(EXCERPTED RECORDS begins)
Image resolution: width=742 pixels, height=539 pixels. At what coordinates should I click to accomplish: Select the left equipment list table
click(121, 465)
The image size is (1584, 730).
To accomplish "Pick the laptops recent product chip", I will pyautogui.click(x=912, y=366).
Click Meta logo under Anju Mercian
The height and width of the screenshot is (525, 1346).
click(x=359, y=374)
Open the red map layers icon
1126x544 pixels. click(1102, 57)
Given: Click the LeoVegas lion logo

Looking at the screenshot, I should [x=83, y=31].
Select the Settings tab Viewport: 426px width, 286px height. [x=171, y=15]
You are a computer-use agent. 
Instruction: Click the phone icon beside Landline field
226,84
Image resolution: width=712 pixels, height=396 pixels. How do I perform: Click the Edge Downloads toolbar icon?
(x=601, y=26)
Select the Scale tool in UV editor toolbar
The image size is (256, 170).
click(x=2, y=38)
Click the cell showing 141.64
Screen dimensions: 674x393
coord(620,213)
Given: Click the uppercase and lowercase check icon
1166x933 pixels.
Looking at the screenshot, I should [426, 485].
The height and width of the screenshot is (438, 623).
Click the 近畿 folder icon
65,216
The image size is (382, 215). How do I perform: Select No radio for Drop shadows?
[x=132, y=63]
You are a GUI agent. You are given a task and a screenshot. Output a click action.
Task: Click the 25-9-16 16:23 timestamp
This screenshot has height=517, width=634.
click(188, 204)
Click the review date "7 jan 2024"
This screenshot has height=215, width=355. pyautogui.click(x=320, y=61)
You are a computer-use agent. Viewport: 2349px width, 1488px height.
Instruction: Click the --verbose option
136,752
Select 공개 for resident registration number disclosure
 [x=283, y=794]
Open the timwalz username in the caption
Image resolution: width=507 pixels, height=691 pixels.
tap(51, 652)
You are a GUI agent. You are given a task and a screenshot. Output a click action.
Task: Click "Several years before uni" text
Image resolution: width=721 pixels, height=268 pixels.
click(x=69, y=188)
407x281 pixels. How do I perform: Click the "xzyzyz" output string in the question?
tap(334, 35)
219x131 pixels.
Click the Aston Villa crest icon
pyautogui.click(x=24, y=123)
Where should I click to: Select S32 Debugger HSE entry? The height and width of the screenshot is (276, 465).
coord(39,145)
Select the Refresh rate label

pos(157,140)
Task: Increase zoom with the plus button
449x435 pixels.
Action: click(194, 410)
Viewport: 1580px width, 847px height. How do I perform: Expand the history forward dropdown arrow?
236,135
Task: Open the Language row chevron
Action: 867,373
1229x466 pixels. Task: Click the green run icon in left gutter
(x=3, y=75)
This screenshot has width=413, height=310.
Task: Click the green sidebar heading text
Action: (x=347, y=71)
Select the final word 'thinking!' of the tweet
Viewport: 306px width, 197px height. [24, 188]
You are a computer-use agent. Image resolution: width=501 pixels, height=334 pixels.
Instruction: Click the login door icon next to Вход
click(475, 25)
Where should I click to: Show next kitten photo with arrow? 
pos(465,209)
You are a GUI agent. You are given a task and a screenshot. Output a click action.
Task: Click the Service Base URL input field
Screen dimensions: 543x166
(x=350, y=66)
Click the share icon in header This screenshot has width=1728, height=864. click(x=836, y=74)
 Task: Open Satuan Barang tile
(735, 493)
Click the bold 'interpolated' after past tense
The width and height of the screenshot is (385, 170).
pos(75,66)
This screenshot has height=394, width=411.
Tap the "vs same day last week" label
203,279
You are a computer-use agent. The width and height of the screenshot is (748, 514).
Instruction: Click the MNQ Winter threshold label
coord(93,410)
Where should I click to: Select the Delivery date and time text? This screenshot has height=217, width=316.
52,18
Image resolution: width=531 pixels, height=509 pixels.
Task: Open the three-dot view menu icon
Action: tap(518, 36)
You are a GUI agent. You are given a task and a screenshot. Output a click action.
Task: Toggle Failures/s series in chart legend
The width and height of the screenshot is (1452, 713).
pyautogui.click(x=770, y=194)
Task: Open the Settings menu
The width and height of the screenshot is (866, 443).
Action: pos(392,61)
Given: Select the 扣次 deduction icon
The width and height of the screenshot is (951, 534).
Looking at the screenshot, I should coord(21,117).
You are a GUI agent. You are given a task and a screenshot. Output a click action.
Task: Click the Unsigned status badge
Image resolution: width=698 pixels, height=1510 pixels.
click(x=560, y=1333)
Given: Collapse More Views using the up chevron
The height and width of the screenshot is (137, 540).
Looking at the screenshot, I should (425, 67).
(EXCERPTED RECORDS ends)
## TASK REQUIREMENTS
Repeat all of the material above exactly, with no line dropped.

## SOLUTION FOR THIS PROBLEM
Image resolution: width=742 pixels, height=539 pixels. At what coordinates should I click to accomplish: Select the left equipment list table
click(121, 465)
The image size is (1584, 730).
To accomplish "Pick the laptops recent product chip", I will pyautogui.click(x=912, y=366).
Click Meta logo under Anju Mercian
The height and width of the screenshot is (525, 1346).
click(x=359, y=374)
Open the red map layers icon
1126x544 pixels. click(1102, 57)
Given: Click the LeoVegas lion logo

Looking at the screenshot, I should [x=83, y=31].
Select the Settings tab Viewport: 426px width, 286px height. [x=171, y=15]
You are a computer-use agent. 
Instruction: Click the phone icon beside Landline field
226,84
Image resolution: width=712 pixels, height=396 pixels. How do I perform: Click the Edge Downloads toolbar icon?
(x=601, y=26)
Select the Scale tool in UV editor toolbar
The image size is (256, 170).
click(x=2, y=38)
Click the cell showing 141.64
Screen dimensions: 674x393
coord(620,213)
Given: Click the uppercase and lowercase check icon
1166x933 pixels.
Looking at the screenshot, I should [426, 485].
The height and width of the screenshot is (438, 623).
Click the 近畿 folder icon
65,216
The image size is (382, 215). How do I perform: Select No radio for Drop shadows?
[x=132, y=63]
You are a GUI agent. You are given a task and a screenshot. Output a click action.
Task: Click the 25-9-16 16:23 timestamp
This screenshot has height=517, width=634.
click(188, 204)
Click the review date "7 jan 2024"
This screenshot has height=215, width=355. pyautogui.click(x=320, y=61)
You are a computer-use agent. Viewport: 2349px width, 1488px height.
Instruction: Click the --verbose option
136,752
Select 공개 for resident registration number disclosure
 [x=283, y=794]
Open the timwalz username in the caption
Image resolution: width=507 pixels, height=691 pixels.
tap(51, 652)
You are a GUI agent. You are given a task and a screenshot. Output a click action.
Task: Click "Several years before uni" text
Image resolution: width=721 pixels, height=268 pixels.
click(x=69, y=188)
407x281 pixels. How do I perform: Click the "xzyzyz" output string in the question?
tap(334, 35)
219x131 pixels.
Click the Aston Villa crest icon
pyautogui.click(x=24, y=123)
Where should I click to: Select S32 Debugger HSE entry? The height and width of the screenshot is (276, 465).
coord(39,145)
Select the Refresh rate label

pos(157,140)
Task: Increase zoom with the plus button
449x435 pixels.
Action: click(194, 410)
Viewport: 1580px width, 847px height. How do I perform: Expand the history forward dropdown arrow?
236,135
Task: Open the Language row chevron
Action: 867,373
1229x466 pixels. Task: Click the green run icon in left gutter
(x=3, y=75)
This screenshot has width=413, height=310.
Task: Click the green sidebar heading text
Action: (x=347, y=71)
Select the final word 'thinking!' of the tweet
Viewport: 306px width, 197px height. [24, 188]
You are a computer-use agent. Image resolution: width=501 pixels, height=334 pixels.
Instruction: Click the login door icon next to Вход
click(475, 25)
Where should I click to: Show next kitten photo with arrow? 
pos(465,209)
You are a GUI agent. You are given a task and a screenshot. Output a click action.
Task: Click the Service Base URL input field
Screen dimensions: 543x166
(x=350, y=66)
Click the share icon in header This screenshot has width=1728, height=864. click(x=836, y=74)
 Task: Open Satuan Barang tile
(735, 493)
Click the bold 'interpolated' after past tense
The width and height of the screenshot is (385, 170).
pos(75,66)
This screenshot has height=394, width=411.
Tap the "vs same day last week" label
203,279
You are a computer-use agent. The width and height of the screenshot is (748, 514).
Instruction: Click the MNQ Winter threshold label
coord(93,410)
Where should I click to: Select the Delivery date and time text? This screenshot has height=217, width=316.
52,18
Image resolution: width=531 pixels, height=509 pixels.
Task: Open the three-dot view menu icon
Action: tap(518, 36)
You are a GUI agent. You are given a task and a screenshot. Output a click action.
Task: Toggle Failures/s series in chart legend
The width and height of the screenshot is (1452, 713).
pyautogui.click(x=770, y=194)
Task: Open the Settings menu
The width and height of the screenshot is (866, 443).
Action: pos(392,61)
Given: Select the 扣次 deduction icon
The width and height of the screenshot is (951, 534).
Looking at the screenshot, I should coord(21,117).
You are a GUI agent. You are given a task and a screenshot. Output a click action.
Task: Click the Unsigned status badge
Image resolution: width=698 pixels, height=1510 pixels.
click(x=560, y=1333)
Given: Collapse More Views using the up chevron
The height and width of the screenshot is (137, 540).
Looking at the screenshot, I should (425, 67).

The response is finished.